It is a question every business owner should consider, even more so if there are multiple partners in the business. If that is the case, the question becomes ‘What happens to my share in the business if I pass away?”.
The question holds more weight if you want to ensure your ‘share’ in the business comes back for the benefit of your family.
Alternatively, you may want to ensure a deceased business partner’s family does not interfere with the continuity of the business.
Regardless, an agreement can provide some certainty in ensuring the business continues to prosper and a deceased’s business partner’s family can benefit from their business interest.
The agreement can come in the form of a participant agreement (such as a shareholders agreement, unitholders agreement or partnership deed) that outlines the rules of the business relationship (including what happens on the death or incapacity of a business partner), or a document called a buy-sell deed (which provides a mechanism to ensure there is a clean exit of a business partner’s interest on death, total permanent disability or trauma).

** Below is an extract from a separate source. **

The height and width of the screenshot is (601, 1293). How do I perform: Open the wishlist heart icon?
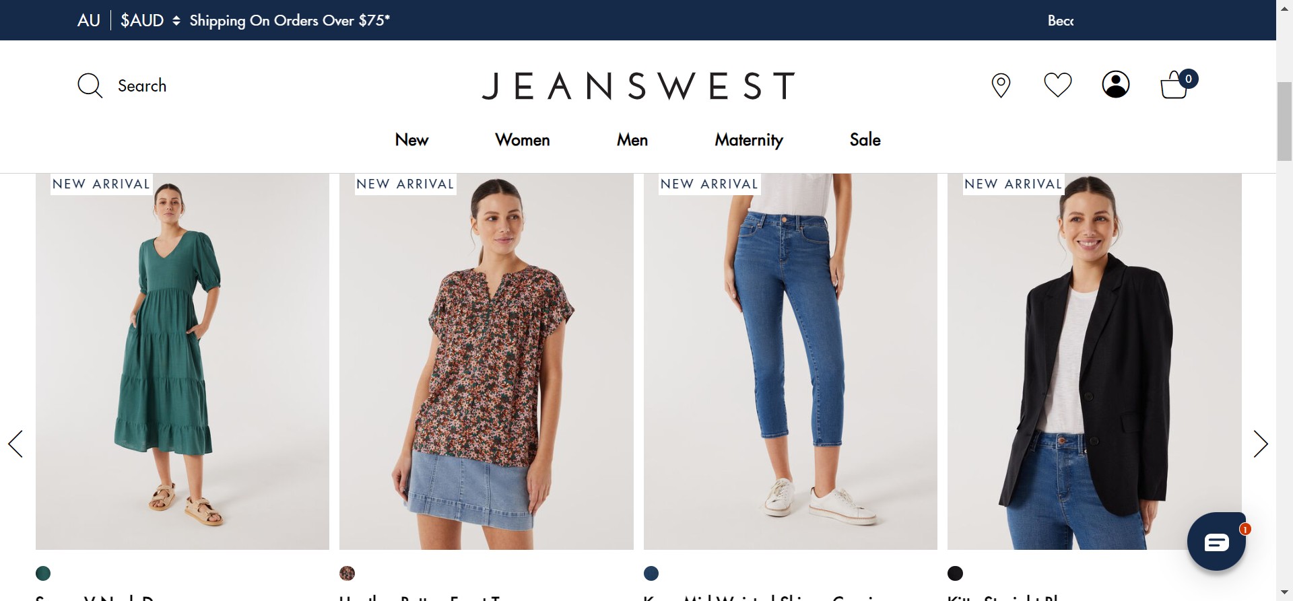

Additional information in relation to both of these agreements are outlined below.
Although not strictly in relation to estate planning, a participant agreement is important in ensuring there is clarity regarding the rules around a business relationship. It can include clauses relating to (but not limited to):
- how directors of the company should be appointed (as well as the voting rights);
- any potential restraint/non-compete provisions;
- how business interests can be sold/transferred;
- how disputes are managed; and
- occassionally, what happens if a business pratner stops turning up, passes away or loses capacity.

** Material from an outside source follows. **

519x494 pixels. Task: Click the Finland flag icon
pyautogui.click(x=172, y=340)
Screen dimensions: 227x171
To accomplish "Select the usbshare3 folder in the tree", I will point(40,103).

It is best to get this document prepared when the business relationship is good (so that negotiations are done when all parties can agree on how to deal with issues) rather than wait for a dispute to arise. This agreement can be called different names depending on the structure of the business, such as a unitholders agreement, unitholders and shareholders agreement or partnership deeds.
Also known as a 'put call option deed', this document is focused on ensuring each business partner (or their respective entity) receives market value for their share in the business upon certain events happening to them. For example, if you were to pass away, this document provides a mechanism so that your family is able to receive the value of your share in the business from your business partners, with your business partners acquiring your share in return.